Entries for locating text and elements
--- Start ---
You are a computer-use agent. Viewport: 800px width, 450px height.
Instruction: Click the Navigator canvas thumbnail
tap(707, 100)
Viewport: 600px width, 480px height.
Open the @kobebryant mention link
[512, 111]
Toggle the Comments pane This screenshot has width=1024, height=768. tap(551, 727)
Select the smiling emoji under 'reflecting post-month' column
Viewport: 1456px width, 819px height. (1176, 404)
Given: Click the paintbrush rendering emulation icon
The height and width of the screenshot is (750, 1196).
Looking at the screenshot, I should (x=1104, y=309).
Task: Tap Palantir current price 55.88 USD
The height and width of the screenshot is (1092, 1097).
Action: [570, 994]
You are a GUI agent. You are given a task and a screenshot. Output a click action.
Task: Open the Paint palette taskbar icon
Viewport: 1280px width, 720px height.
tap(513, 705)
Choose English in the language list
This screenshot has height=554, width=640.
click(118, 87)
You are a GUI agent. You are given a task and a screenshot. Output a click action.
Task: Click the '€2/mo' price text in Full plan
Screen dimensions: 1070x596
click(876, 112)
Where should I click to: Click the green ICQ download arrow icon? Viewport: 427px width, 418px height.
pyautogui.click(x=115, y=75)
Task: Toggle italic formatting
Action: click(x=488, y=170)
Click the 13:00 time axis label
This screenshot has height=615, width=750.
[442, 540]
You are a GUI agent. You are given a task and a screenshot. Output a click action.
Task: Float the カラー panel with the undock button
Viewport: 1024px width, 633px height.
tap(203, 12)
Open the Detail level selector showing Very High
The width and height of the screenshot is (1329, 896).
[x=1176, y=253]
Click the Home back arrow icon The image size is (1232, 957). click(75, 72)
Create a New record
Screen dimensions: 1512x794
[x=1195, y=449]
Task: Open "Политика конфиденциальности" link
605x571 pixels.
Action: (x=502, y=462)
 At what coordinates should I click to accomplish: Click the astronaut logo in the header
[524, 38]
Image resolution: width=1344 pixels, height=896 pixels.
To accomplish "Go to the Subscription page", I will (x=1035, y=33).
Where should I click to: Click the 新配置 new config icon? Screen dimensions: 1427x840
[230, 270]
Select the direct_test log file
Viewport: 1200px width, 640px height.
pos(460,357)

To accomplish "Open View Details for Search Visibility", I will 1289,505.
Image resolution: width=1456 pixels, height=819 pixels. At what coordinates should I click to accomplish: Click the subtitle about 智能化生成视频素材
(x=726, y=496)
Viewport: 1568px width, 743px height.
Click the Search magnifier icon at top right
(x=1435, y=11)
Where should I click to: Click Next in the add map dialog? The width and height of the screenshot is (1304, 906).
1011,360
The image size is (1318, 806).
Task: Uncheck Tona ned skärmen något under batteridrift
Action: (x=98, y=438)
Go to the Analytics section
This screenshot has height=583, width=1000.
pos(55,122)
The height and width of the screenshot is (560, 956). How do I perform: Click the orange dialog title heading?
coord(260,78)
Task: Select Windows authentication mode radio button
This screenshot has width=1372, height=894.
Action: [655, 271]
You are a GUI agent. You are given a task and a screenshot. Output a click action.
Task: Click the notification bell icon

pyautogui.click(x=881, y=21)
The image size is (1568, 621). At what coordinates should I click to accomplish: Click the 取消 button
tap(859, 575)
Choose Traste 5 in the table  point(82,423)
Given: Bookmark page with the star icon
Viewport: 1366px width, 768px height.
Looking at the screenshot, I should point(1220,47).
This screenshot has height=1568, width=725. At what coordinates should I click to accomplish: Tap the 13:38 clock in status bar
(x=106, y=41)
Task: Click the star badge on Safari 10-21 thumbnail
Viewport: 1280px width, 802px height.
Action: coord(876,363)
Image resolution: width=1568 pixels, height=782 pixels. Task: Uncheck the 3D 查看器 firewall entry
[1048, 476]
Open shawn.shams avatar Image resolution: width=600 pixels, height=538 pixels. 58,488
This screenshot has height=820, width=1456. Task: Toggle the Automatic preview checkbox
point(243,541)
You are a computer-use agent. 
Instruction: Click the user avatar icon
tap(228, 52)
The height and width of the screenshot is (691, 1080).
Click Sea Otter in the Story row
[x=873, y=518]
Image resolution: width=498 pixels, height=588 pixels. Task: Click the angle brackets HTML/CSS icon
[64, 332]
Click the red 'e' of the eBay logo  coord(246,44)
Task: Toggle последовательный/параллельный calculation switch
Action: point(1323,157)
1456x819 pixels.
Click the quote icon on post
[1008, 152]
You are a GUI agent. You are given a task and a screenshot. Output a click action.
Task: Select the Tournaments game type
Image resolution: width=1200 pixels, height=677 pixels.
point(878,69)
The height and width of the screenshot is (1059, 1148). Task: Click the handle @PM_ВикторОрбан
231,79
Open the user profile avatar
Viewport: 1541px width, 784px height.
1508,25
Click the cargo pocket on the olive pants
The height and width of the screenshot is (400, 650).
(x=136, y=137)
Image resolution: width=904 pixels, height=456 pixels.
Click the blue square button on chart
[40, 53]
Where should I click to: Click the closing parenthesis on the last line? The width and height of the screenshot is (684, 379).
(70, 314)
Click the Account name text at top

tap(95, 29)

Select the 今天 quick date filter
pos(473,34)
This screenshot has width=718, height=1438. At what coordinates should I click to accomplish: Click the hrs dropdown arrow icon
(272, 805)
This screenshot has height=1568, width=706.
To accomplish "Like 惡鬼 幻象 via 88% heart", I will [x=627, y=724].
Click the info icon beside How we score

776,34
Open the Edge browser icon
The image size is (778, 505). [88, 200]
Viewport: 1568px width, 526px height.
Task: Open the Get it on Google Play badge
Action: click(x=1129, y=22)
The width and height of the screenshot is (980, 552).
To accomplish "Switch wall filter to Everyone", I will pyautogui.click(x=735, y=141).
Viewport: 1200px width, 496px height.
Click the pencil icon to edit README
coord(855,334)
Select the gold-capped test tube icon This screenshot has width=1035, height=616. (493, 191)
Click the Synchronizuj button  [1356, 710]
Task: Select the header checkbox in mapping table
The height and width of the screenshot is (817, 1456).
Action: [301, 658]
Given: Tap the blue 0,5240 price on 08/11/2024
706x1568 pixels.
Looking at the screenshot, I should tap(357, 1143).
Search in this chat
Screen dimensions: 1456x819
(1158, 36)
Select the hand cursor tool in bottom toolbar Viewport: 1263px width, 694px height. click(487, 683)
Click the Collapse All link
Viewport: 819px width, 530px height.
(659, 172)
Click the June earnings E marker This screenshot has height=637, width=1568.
--- End ---
SHORT EXERCISE - Count the lines in the rows above that contain the string "Open", where case must match. Give only the number.

ANSWER IN FULL - 9